A neta de Naim Efendi é uma jovem ambiciosa, insaciável e que desafia limites, que admira a Europa. Ela constrói sua vida em torno de sonhos de viver completamente livre em castelos e salões europeus, muito longe dos padrões tradicionais e estreitos representados por seu avô. Ela vê até o amor como um jogo de poder, uma questão de orgulho e um meio de conquista. Embora pareça novata e indefesa no início de seu relacionamento destrutivo com Faik Bey, ela depois esmaga o homem como um gato selvagem brincando com sua presa. Eventualmente, rompendo todos os laços morais e familiares, ela foge para a Europa como amante de um deputado rico. Seniha simboliza a nova geração sem rumo e materialista, cortada das raízes de um império em colapso.
Ela cresceu na mansão de Naim Efendi, onde todos os seus desejos eram atendidos, sob os cuidados de governantas francesas (como Madame Kronski) que idealizavam a cultura europeia. Em vez de receber uma educação real, ela criou uma identidade imitando personagens de jornais e romances satíricos parisienses.

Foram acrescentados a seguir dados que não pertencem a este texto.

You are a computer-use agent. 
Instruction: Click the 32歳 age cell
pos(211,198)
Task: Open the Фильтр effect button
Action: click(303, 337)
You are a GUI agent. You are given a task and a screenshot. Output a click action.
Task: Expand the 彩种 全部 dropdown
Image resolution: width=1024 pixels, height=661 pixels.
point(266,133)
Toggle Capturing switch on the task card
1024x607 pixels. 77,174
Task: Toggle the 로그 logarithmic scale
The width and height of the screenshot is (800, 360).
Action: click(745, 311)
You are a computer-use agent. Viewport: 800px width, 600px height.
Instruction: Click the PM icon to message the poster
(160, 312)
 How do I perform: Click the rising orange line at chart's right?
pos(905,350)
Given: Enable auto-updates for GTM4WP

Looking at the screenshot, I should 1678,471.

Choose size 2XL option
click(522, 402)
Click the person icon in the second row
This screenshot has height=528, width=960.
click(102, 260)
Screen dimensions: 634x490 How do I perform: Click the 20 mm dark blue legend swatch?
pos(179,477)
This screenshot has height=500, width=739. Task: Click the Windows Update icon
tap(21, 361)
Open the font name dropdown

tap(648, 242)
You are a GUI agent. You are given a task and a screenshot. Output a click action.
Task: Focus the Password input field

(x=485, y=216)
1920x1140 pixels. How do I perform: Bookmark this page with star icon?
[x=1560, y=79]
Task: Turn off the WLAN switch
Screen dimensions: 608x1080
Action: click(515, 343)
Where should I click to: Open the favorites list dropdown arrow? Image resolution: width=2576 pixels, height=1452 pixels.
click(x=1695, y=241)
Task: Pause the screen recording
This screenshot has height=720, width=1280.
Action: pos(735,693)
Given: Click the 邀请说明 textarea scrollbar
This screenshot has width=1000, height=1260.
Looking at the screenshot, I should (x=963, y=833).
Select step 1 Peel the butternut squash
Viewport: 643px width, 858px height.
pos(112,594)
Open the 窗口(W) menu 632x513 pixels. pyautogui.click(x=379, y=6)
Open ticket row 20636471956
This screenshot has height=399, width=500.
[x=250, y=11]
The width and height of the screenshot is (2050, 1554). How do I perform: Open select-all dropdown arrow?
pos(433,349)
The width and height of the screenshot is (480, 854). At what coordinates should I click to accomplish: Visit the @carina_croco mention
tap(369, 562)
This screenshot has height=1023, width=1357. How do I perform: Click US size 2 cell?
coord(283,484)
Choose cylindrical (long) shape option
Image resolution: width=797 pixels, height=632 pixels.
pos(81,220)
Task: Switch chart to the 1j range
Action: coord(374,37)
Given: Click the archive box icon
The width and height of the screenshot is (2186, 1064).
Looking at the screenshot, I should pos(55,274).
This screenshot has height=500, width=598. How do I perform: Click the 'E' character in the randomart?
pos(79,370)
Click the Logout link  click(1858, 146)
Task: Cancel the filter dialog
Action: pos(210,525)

Uma jovem de olhos verdes, pele clara, cabelos ruivos, magra e extremamente elegante, com movimentos muito ágeis e fluidos. Ela estiliza o cabelo de formas modernas, seus lábios parecem maduros e frescos, suas roupas estão sempre na última moda europeia e ela possui um charme estonteante.
Faik Bey
Um grande e destrutivo jogo de amor. Ela quer ser a senhora dele e, no fim, o derrota arrastando-o moralmente pela lama.
Naim Efendi
Rejeita o universo moral do avô; tira proveito do carinho dele e, ao final, o abandona dizendo em uma carta que sente pena dele.
Hakkı Celis
Trata-o como um brinquedo, uma criança tola; escarnece de sua ingenuidade e de sua veia poética.
Madam Kronski
Uma espécie de cúmplice e catalisadora que a ajuda em suas intenções ocultas e lhe conta fábulas sobre a Europa.